*WHAT THE TASK REQUIRES:*
Please give back each entry below unaltered, leaving the pictures out.

======== DATA TO USE ========

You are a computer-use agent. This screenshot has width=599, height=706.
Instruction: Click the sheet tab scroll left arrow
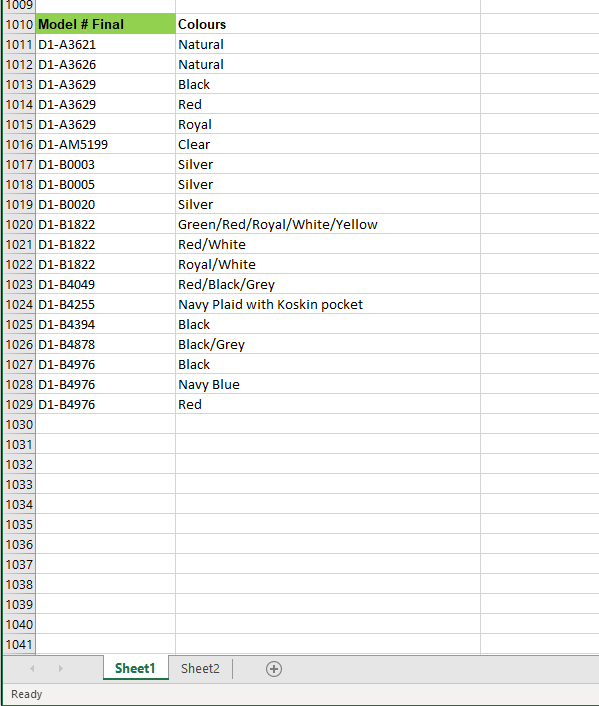[x=32, y=669]
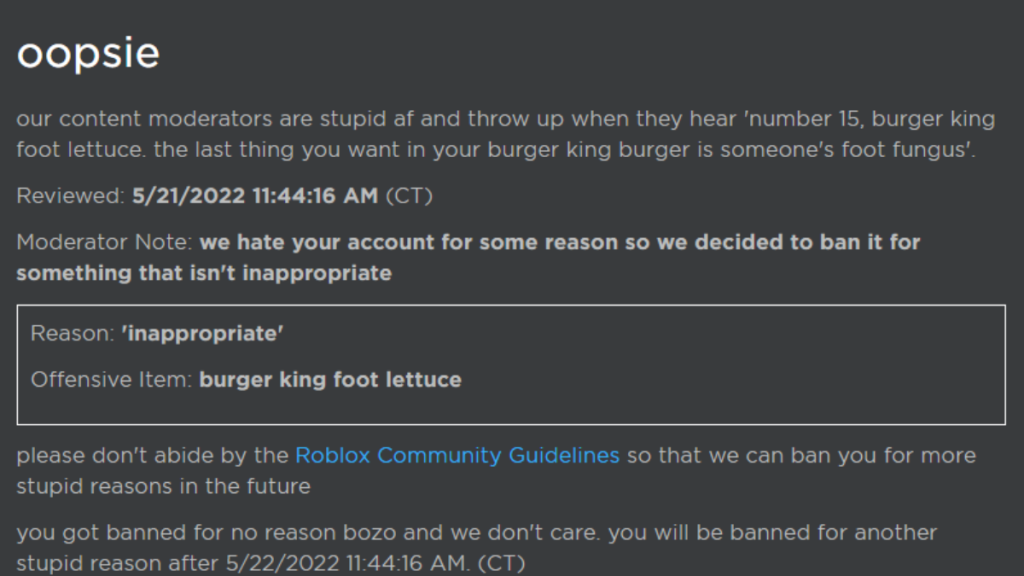Select the bold moderator note text
1024x576 pixels.
pyautogui.click(x=468, y=257)
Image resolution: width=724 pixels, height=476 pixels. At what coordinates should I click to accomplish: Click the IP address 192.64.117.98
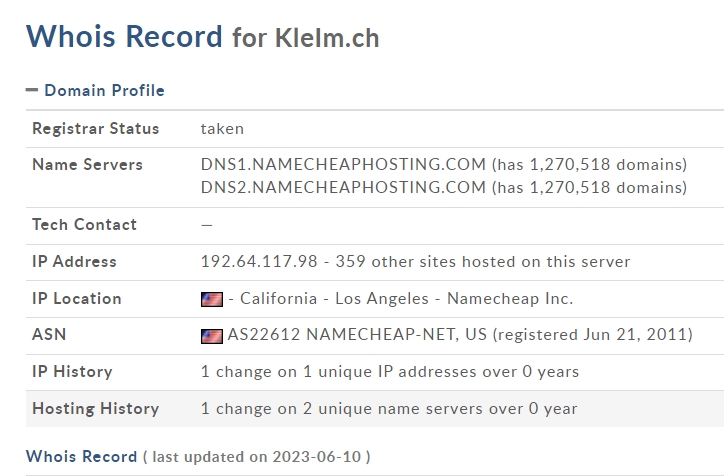click(259, 262)
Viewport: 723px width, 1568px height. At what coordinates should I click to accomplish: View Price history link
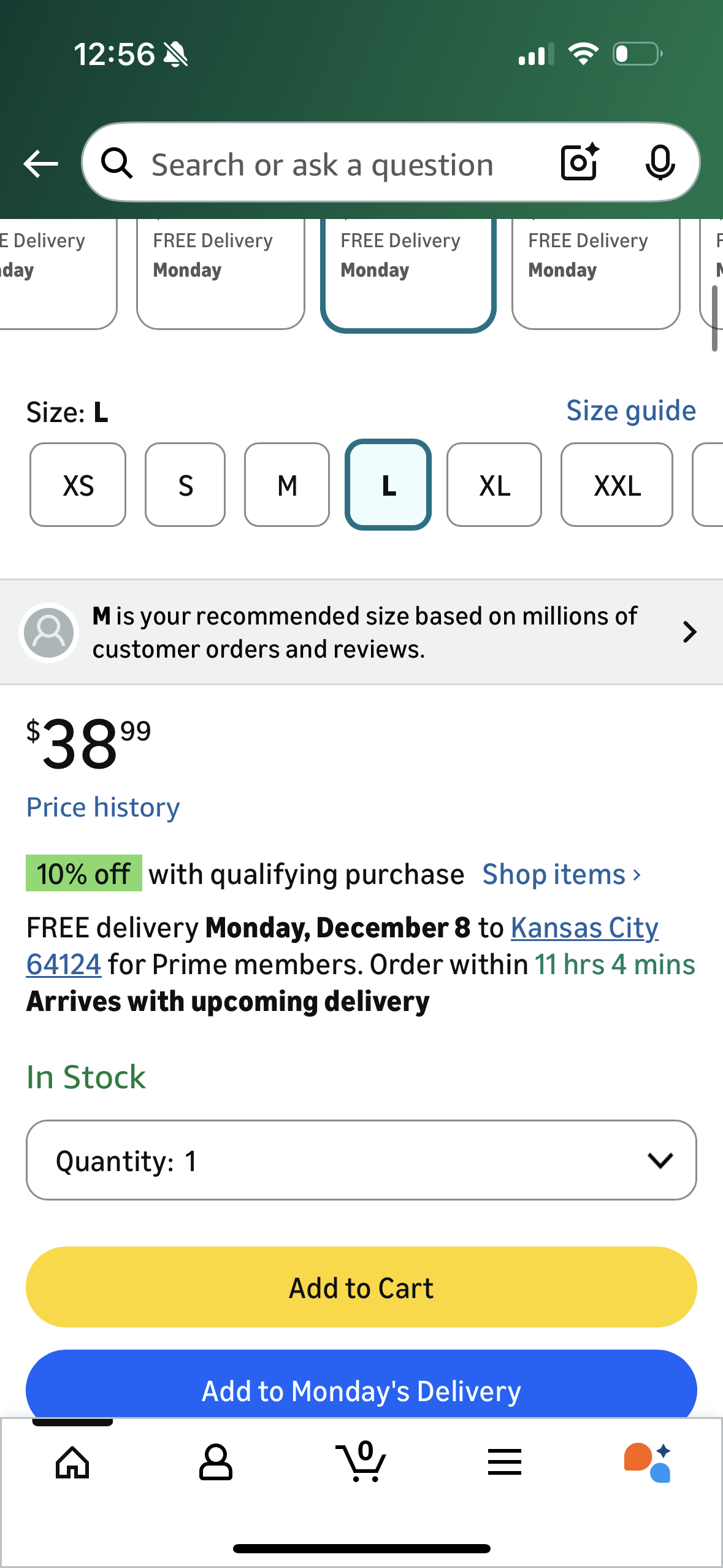coord(103,807)
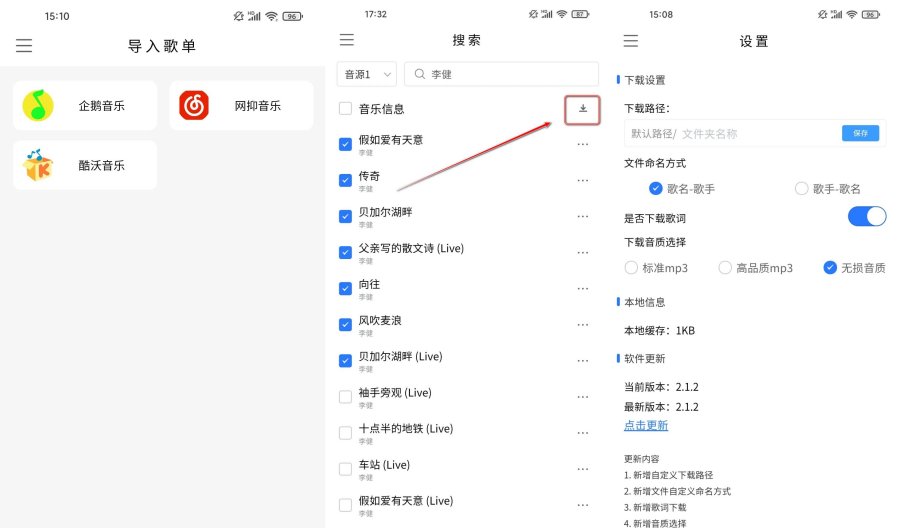Check the 袖手旁观 (Live) checkbox
The width and height of the screenshot is (900, 528).
point(345,397)
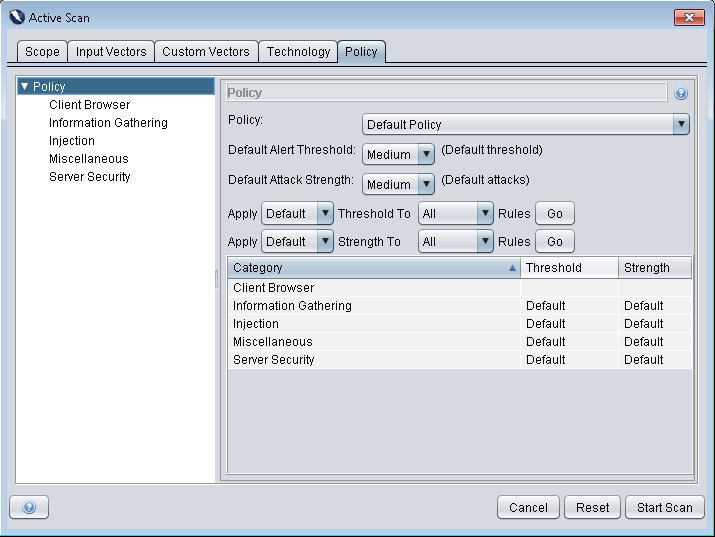Sort table by Category column header

pos(370,267)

========

*RESULT OF THE EXERCISE:*
You are a computer-use agent. This screenshot has width=599, height=706.
Instruction: Click the sheet tab scroll left arrow
[x=32, y=669]
Select the bold moderator note text
1024x576 pixels.
pyautogui.click(x=468, y=257)
Image resolution: width=724 pixels, height=476 pixels. At what coordinates should I click to accomplish: Click the IP address 192.64.117.98
click(259, 262)
Viewport: 723px width, 1568px height. At what coordinates should I click to accomplish: View Price history link
coord(103,807)
Check the 袖手旁观 (Live) checkbox
The width and height of the screenshot is (900, 528).
point(345,397)
Sort table by Category column header

pos(370,267)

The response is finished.